## [THE TASK]
Transcribe the records below exactly, from their first line through the line containing "Пользовательское соглашение (213, 1933)". Omit every line after it.

[Stored records]

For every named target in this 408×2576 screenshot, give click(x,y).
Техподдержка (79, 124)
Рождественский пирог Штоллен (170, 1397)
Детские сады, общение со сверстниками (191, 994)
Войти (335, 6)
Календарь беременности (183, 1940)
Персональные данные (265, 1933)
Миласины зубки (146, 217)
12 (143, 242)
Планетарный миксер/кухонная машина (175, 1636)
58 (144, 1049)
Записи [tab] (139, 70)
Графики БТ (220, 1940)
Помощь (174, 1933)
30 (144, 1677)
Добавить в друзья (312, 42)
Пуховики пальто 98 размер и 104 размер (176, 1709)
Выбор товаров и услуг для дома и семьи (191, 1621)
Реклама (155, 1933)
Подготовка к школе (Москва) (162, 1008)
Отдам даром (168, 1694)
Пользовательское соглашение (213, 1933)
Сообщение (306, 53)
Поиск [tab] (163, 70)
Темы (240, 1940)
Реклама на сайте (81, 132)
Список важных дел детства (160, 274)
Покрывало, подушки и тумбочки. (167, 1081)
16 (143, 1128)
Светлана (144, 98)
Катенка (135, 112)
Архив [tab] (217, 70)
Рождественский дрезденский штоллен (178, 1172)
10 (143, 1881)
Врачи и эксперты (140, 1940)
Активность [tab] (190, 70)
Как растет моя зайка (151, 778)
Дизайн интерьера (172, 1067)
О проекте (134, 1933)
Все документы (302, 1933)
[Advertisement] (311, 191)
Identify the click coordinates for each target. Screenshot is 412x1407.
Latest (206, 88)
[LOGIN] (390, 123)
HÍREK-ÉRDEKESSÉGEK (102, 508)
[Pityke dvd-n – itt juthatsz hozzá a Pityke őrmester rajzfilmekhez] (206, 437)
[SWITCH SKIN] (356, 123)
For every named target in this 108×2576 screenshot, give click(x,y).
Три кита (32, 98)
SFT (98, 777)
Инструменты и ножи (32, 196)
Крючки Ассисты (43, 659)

## [TASK SOLUTION]
For every named target in this 408×2576 screenshot, give click(x,y).
Техподдержка (79, 124)
Рождественский пирог Штоллен (170, 1397)
Детские сады, общение со сверстниками (191, 994)
Войти (335, 6)
Календарь беременности (183, 1940)
Персональные данные (265, 1933)
Миласины зубки (146, 217)
12 (143, 242)
Планетарный миксер/кухонная машина (175, 1636)
58 (144, 1049)
Записи [tab] (139, 70)
Графики БТ (220, 1940)
Помощь (174, 1933)
30 (144, 1677)
Добавить в друзья (312, 42)
Пуховики пальто 98 размер и 104 размер (176, 1709)
Выбор товаров и услуг для дома и семьи (191, 1621)
Реклама (155, 1933)
Подготовка к школе (Москва) (162, 1008)
Отдам даром (168, 1694)
Пользовательское соглашение (213, 1933)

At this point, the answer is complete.